En lançant ce mot d'ordre, la FMSQ emboîte le pas à l'Association des orthopédistes, qui avait déjà fait savoir au ministre dans une lettre adressée le 20 septembre dernier qu'elle refusait d'accroître le nombre de chirurgies.
Couillard réagit
Le ministre de la Santé, Philippe Couillard a qualifié de «hautement discutable» l'interprétation originale de la loi faite par la FMSQ. Il invite les médecins spécialistes à s'engager dans un processus de médiation, à l'instar de leurs collègues omnipraticiens, afin de définir le rattrapage salarial par rapport à leurs collègues canadiens. Un tel exercice ne pourrait cependant pas aboutir avant 2008, ce qui, pour la FMSQ, équivaut à «pelleter en avant» l'exercice promis depuis 2003.
«Même si, de toute évidence, il y a une petite guérilla qui se joue actuellement, ma porte est ouverte», a déclaré le ministre Couillard.
Il a rappelé la campagne publicitaire du syndicat, qui avait suscité la controverse au printemps dernier, mêlant les délais d'attente et la rémunération des médecins. «C'est totalement incohérent d'avoir fait une campagne publicitaire de plusieurs millions de dollars, basée sur l'accès et le fait de pouvoir travailler plus, et de ne pas y donner suite quand les moyens sont déployés de façon importante», a affirmé M. Couillard.
Le ministre s'est dit confiant que ses ex-collègues accepteront d'emblée de traiter davantage de patients, en dépit du mot d'ordre de leur fédération.
L'annonce de la FMSQ a aussi été critiquée par le Regroupement provincial des comités d'usagers. «Les médecins demandent depuis tellement longtemps d'avoir des heures additionnelles d'opération, je ne vois pas comment on pourrait aujourd'hui dire non à cela», a déploré M. Dumesnil. Cette «chicane sur le dos des patients» se traduira selon lui par des délais d'attente indus pour des personnes en perte d'autonomie.

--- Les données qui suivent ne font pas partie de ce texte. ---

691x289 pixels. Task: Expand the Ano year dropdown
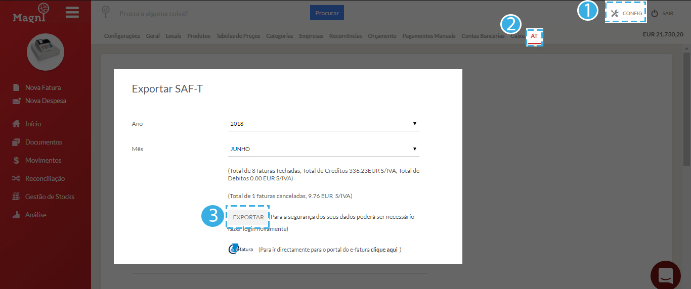point(323,124)
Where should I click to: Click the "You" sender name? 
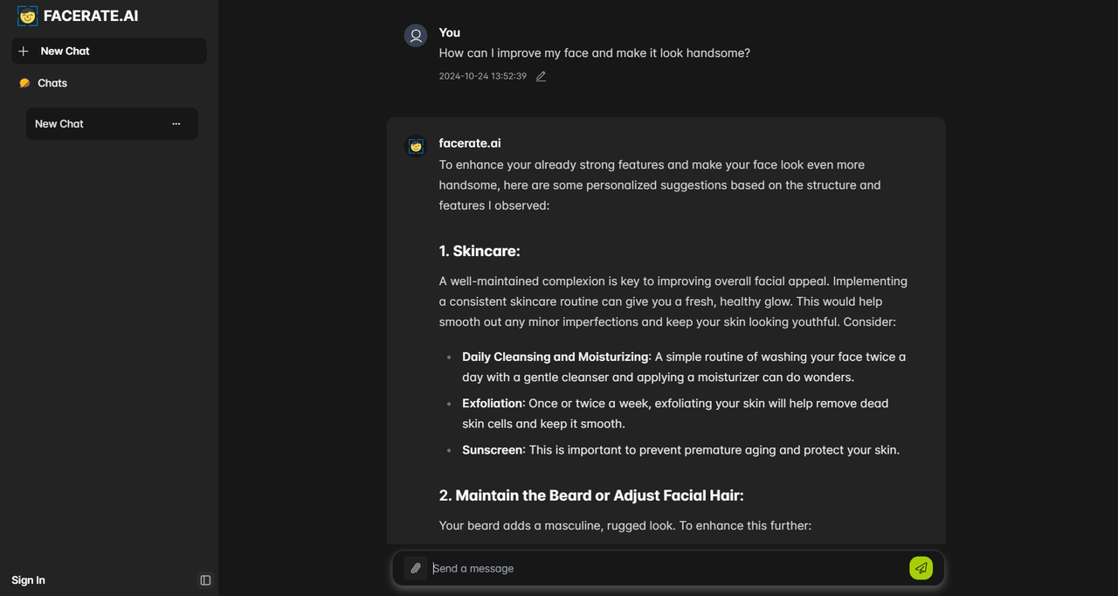tap(450, 32)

Les médecins spécialistes ont trouvé davantage d'appuis du côté de leurs jeunes collègues en résidence. «Même si les mesures proposées ne sont pas nécessairement à l'avantage des médecins résidents, nous comprenons leur démarche, rendue nécessaire en raison de l'exaspération et de la morosité qui règnent dans les milieux de formation et de pratique», a déclaré hier la Fédération des médecins résidents du Québec (FMRQ) dans un communiqué. L'organisme, qui s'abstient néanmoins de cautionner le boycottage de certaines activités d'enseignement, a pressé Québec d'entamer de nouvelles négociations avec les spécialistes.